Re binders: Okay, I give! I’ll use a better example next time.

(no name) asked: "How are local variables captured?" You have to specify whether it’s by copy or by reference. So this example is illegal because it tries to use a local variable:

    int numWidgets = 0;
    for_each( v.begin(), v.end(), []( Widget& w )
    {
        ++numWidgets;  // error, numWidgets is not in scope
    } );

If you want to update numWidgets directly, capture it by reference:

    for_each( v.begin(), v.end(), [&numWidgets]( Widget& w )
    {
        ++numWidgets;  // increments original numWidgets
    } );
    // numWidgets == v.size() here

Or use the shorthand [&] to take all captured variables implicitly by reference:

    for_each( v.begin(), v.end(), [&]( Widget& w )
    {
        ++numWidgets;  // increments original numWidgets
    } );
    // numWidgets == v.size() here

What if you want a local copy?
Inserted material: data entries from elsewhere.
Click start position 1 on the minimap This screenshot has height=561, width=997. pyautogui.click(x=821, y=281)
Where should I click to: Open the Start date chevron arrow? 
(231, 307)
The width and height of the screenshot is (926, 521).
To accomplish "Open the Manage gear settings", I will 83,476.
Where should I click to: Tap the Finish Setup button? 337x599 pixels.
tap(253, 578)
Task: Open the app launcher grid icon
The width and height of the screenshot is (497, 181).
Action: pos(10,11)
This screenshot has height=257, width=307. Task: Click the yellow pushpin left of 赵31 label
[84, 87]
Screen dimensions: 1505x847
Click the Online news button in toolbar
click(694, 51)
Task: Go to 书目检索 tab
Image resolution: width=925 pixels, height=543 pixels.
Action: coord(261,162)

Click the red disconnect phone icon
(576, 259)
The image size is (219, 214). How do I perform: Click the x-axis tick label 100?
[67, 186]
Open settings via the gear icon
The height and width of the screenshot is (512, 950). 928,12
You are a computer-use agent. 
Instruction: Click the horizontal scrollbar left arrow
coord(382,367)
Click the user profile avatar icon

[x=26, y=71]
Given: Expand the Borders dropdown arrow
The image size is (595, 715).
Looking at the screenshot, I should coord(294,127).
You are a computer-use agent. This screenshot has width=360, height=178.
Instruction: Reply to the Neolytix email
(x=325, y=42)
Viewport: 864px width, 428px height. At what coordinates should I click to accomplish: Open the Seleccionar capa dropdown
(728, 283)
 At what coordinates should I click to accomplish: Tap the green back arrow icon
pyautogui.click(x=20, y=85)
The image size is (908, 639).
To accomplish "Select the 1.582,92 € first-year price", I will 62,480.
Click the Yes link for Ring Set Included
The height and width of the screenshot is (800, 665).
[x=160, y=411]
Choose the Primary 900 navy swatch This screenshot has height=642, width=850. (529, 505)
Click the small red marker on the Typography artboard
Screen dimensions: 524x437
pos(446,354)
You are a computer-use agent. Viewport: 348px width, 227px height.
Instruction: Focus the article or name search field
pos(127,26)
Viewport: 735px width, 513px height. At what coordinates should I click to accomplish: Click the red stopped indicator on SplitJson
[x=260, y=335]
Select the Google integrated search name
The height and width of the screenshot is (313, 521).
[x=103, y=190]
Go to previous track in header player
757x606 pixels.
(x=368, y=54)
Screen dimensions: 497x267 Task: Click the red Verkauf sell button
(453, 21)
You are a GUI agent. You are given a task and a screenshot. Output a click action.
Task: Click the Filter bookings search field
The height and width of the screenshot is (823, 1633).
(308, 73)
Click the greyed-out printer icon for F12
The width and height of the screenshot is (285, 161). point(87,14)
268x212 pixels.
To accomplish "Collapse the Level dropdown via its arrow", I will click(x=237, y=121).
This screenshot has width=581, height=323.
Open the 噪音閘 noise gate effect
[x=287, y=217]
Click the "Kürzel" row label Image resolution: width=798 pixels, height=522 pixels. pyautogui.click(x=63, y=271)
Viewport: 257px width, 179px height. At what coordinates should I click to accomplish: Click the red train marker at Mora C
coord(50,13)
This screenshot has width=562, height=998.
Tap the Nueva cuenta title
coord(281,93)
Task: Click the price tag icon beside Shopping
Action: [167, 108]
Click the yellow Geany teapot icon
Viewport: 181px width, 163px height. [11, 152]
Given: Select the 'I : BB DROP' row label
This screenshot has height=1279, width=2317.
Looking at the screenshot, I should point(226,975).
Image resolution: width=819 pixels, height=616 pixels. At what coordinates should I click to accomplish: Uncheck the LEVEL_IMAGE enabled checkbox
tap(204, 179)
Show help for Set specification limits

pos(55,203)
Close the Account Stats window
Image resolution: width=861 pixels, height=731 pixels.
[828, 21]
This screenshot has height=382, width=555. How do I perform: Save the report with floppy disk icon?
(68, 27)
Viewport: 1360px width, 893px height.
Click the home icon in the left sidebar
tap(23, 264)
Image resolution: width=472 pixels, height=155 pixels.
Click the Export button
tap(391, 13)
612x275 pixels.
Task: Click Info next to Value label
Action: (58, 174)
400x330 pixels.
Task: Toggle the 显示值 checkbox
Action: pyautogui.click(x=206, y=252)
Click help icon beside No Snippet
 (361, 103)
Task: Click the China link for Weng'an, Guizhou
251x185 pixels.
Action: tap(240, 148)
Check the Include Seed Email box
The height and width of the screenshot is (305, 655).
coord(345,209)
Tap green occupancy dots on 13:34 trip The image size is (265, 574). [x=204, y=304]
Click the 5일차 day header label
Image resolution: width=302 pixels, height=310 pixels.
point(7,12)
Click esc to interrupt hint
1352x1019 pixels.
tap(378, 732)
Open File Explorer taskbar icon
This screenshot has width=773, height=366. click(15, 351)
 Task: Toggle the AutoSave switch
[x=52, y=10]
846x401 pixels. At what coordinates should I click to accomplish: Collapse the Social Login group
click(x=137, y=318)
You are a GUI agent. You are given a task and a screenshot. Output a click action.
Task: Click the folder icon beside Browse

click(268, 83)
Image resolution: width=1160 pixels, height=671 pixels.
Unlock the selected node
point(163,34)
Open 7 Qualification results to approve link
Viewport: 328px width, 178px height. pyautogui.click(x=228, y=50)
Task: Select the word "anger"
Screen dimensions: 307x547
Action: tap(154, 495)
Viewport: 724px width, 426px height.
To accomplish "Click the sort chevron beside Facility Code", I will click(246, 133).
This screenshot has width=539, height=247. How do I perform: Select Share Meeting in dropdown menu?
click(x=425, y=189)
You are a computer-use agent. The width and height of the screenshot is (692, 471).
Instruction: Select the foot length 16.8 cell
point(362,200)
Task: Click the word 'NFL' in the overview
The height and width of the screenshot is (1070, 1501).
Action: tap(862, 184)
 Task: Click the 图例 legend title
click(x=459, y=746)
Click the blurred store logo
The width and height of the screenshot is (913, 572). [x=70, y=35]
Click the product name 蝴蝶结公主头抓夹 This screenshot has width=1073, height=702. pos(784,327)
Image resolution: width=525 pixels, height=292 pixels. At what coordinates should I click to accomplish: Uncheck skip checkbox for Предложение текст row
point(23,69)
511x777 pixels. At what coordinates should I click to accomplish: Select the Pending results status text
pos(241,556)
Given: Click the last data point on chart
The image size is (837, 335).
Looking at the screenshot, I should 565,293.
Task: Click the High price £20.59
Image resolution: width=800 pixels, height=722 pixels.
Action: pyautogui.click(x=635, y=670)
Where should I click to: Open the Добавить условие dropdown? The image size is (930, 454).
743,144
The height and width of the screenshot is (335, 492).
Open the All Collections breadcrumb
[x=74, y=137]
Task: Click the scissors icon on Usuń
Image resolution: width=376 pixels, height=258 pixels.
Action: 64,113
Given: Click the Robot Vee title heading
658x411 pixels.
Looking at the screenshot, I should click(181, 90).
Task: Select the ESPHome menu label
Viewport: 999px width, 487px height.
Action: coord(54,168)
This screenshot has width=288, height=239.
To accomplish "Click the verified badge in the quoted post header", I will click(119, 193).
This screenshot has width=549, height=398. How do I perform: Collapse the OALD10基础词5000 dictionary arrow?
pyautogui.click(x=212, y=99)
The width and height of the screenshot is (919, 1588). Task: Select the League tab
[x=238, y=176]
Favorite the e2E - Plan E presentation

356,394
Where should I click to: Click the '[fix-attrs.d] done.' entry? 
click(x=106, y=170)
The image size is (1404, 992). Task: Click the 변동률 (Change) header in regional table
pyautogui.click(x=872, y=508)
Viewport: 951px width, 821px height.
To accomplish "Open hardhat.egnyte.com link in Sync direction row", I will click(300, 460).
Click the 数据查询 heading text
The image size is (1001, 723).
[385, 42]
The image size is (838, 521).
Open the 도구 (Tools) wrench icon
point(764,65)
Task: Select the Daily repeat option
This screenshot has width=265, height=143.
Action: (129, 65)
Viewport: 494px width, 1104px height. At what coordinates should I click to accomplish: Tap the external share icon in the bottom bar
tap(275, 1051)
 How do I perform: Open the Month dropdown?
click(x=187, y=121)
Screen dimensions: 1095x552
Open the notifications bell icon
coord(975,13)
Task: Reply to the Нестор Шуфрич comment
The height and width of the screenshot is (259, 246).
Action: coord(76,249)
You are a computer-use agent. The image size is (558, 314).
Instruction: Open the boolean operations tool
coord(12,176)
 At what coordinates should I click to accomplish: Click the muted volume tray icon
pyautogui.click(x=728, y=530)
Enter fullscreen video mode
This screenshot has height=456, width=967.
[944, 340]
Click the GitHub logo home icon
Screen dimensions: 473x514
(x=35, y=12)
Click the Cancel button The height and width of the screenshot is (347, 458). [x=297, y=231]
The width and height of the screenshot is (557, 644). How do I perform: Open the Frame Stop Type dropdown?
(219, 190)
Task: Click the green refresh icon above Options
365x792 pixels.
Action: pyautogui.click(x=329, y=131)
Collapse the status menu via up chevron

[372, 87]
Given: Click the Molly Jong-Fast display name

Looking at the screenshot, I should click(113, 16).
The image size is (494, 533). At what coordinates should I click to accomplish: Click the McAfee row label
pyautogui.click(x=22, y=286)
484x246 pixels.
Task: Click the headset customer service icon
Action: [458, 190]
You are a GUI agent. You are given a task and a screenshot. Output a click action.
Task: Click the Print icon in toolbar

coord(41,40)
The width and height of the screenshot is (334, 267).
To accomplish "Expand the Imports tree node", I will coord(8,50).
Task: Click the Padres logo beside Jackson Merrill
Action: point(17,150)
You say to pass it by value, but for safety reasons the current proposal says you get a read-only copy that you can’t modify:

    for_each( v.begin(), v.end(), [numWidgets]( Widget& w )
    {
        int i = numWidgets; // ok
        ++i;
        // "++numWidgets;" would be an error
    } );
    // numWidgets == 0 here

Or use the shorthand [=] to take all captured variables implicitly by copy:

    for_each( v.begin(), v.end(), [=]( Widget& w )
    {
        int i = numWidgets; // ok
        ++i;
        // "++numWidgets;" would be an error
    } );
    // numWidgets == 0 here

Similarly, for the question: "What will happen in the following case:"

    int flag = 0;
    mypool.run( [] { flag = 1; } );
    cout << flag << endl;

The answer is that the code is illegal, you have to say whether you capture flag by value or by reference, which can be as simple as replacing [] with [=] or [&]. And if you capture by value, you get a read-only copy so you couldn’t assign to it.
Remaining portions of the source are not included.